## begin INPUT MATERIAL
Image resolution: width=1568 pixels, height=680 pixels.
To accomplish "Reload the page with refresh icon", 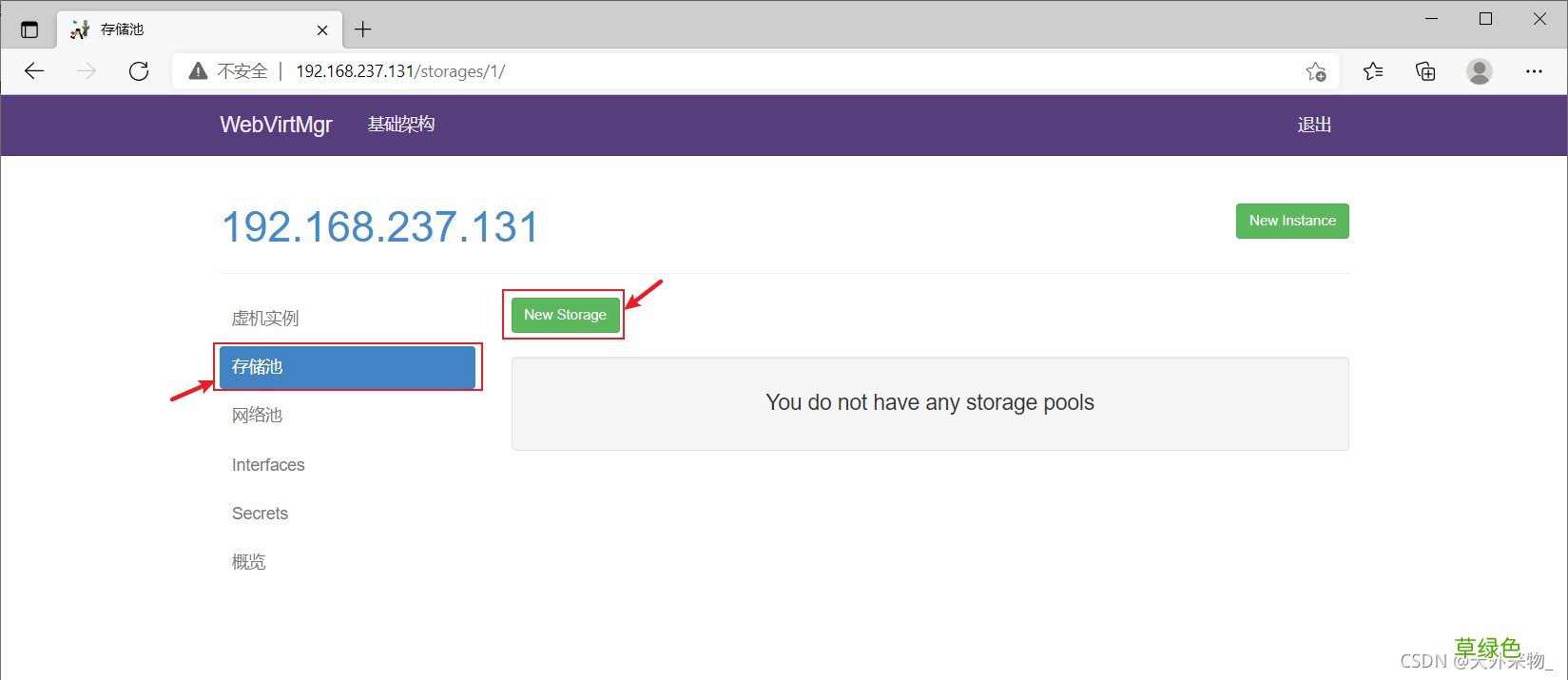I will tap(139, 71).
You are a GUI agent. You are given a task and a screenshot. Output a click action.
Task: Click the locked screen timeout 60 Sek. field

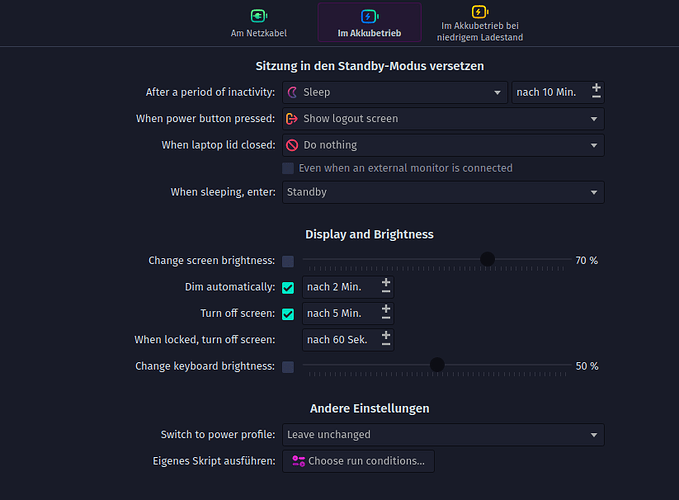point(338,340)
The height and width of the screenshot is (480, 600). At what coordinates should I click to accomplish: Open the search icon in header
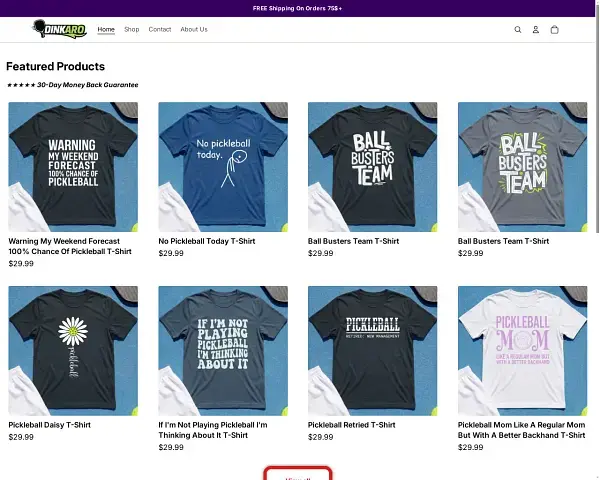tap(518, 30)
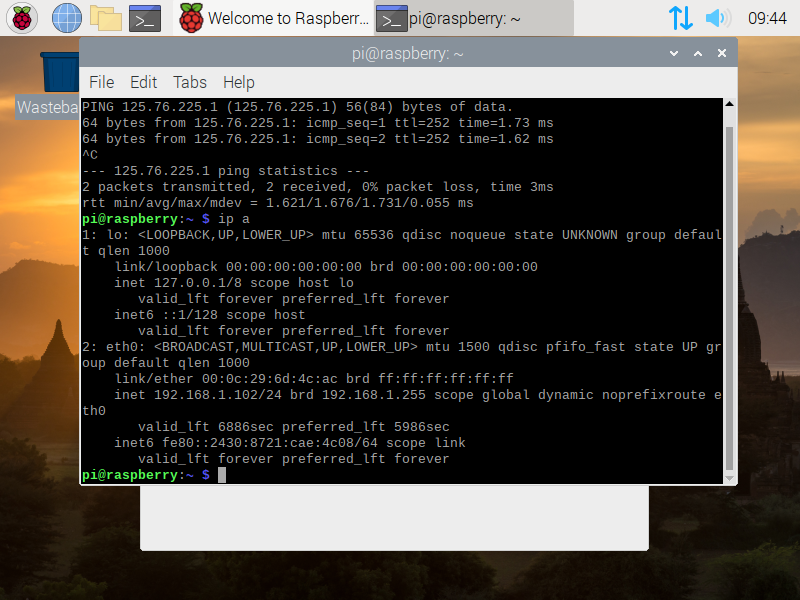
## end INPUT MATERIAL
• GOAL: Recast the material from the line containing "You are a GUI" through its end as a JSON list of strings, with one string per line and blank lines omitted. Leave the pictures out of the answer.

• TASK ANSWER:
[
  "You are a GUI agent. You are given a task and a screenshot. Output a click action.",
  "Task: Click the locked screen timeout 60 Sek. field",
  "point(338,340)",
  "The height and width of the screenshot is (480, 600). At what coordinates should I click to accomplish: Open the search icon in header",
  "tap(518, 30)"
]